#### Exercise details:
Give every entry again, exactly as it stands.

[Pixel coordinate grounding data]
○ ○ ○ ○

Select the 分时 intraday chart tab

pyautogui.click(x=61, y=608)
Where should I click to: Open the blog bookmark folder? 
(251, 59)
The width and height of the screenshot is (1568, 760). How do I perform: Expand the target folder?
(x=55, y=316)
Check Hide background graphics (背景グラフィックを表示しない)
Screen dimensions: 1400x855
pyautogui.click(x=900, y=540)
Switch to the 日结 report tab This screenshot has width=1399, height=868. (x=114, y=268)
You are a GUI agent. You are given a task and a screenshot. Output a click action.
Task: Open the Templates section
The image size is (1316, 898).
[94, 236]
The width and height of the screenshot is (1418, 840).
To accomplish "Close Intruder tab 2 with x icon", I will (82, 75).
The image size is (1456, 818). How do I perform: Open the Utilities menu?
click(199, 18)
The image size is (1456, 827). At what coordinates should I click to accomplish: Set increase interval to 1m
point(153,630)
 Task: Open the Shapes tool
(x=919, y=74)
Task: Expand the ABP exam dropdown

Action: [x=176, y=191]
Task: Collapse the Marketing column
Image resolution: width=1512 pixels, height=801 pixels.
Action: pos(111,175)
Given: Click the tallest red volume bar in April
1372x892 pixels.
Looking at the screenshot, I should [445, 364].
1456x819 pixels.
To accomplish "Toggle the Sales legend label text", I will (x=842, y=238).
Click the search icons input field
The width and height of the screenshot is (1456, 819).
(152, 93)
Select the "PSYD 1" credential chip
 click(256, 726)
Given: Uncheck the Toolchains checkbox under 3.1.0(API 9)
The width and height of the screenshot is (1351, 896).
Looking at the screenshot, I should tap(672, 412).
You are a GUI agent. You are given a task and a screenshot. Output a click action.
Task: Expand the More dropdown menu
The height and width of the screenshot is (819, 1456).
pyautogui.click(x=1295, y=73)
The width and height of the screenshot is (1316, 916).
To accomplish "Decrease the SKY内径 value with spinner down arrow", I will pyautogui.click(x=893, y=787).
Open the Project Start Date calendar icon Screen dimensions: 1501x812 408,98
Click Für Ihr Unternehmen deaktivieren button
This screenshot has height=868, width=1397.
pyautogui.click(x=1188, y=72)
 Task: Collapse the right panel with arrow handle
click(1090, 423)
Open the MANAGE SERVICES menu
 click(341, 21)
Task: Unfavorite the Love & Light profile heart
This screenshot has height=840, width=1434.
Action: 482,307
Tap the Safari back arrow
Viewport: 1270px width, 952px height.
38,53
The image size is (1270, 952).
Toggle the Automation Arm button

○ ○ ○ ○

#### Response below:
Select the 分时 intraday chart tab

pyautogui.click(x=61, y=608)
Where should I click to: Open the blog bookmark folder? 
(251, 59)
The width and height of the screenshot is (1568, 760). How do I perform: Expand the target folder?
(x=55, y=316)
Check Hide background graphics (背景グラフィックを表示しない)
Screen dimensions: 1400x855
pyautogui.click(x=900, y=540)
Switch to the 日结 report tab This screenshot has width=1399, height=868. (x=114, y=268)
You are a GUI agent. You are given a task and a screenshot. Output a click action.
Task: Open the Templates section
The image size is (1316, 898).
[94, 236]
The width and height of the screenshot is (1418, 840).
To accomplish "Close Intruder tab 2 with x icon", I will (82, 75).
The image size is (1456, 818). How do I perform: Open the Utilities menu?
click(199, 18)
The image size is (1456, 827). At what coordinates should I click to accomplish: Set increase interval to 1m
point(153,630)
 Task: Open the Shapes tool
(x=919, y=74)
Task: Expand the ABP exam dropdown

Action: [x=176, y=191]
Task: Collapse the Marketing column
Image resolution: width=1512 pixels, height=801 pixels.
Action: pos(111,175)
Given: Click the tallest red volume bar in April
1372x892 pixels.
Looking at the screenshot, I should [445, 364].
1456x819 pixels.
To accomplish "Toggle the Sales legend label text", I will (x=842, y=238).
Click the search icons input field
The width and height of the screenshot is (1456, 819).
(152, 93)
Select the "PSYD 1" credential chip
 click(256, 726)
Given: Uncheck the Toolchains checkbox under 3.1.0(API 9)
The width and height of the screenshot is (1351, 896).
Looking at the screenshot, I should tap(672, 412).
You are a GUI agent. You are given a task and a screenshot. Output a click action.
Task: Expand the More dropdown menu
The height and width of the screenshot is (819, 1456).
pyautogui.click(x=1295, y=73)
The width and height of the screenshot is (1316, 916).
To accomplish "Decrease the SKY内径 value with spinner down arrow", I will pyautogui.click(x=893, y=787).
Open the Project Start Date calendar icon Screen dimensions: 1501x812 408,98
Click Für Ihr Unternehmen deaktivieren button
This screenshot has height=868, width=1397.
pyautogui.click(x=1188, y=72)
 Task: Collapse the right panel with arrow handle
click(1090, 423)
Open the MANAGE SERVICES menu
 click(341, 21)
Task: Unfavorite the Love & Light profile heart
This screenshot has height=840, width=1434.
Action: 482,307
Tap the Safari back arrow
Viewport: 1270px width, 952px height.
38,53
The image size is (1270, 952).
Toggle the Automation Arm button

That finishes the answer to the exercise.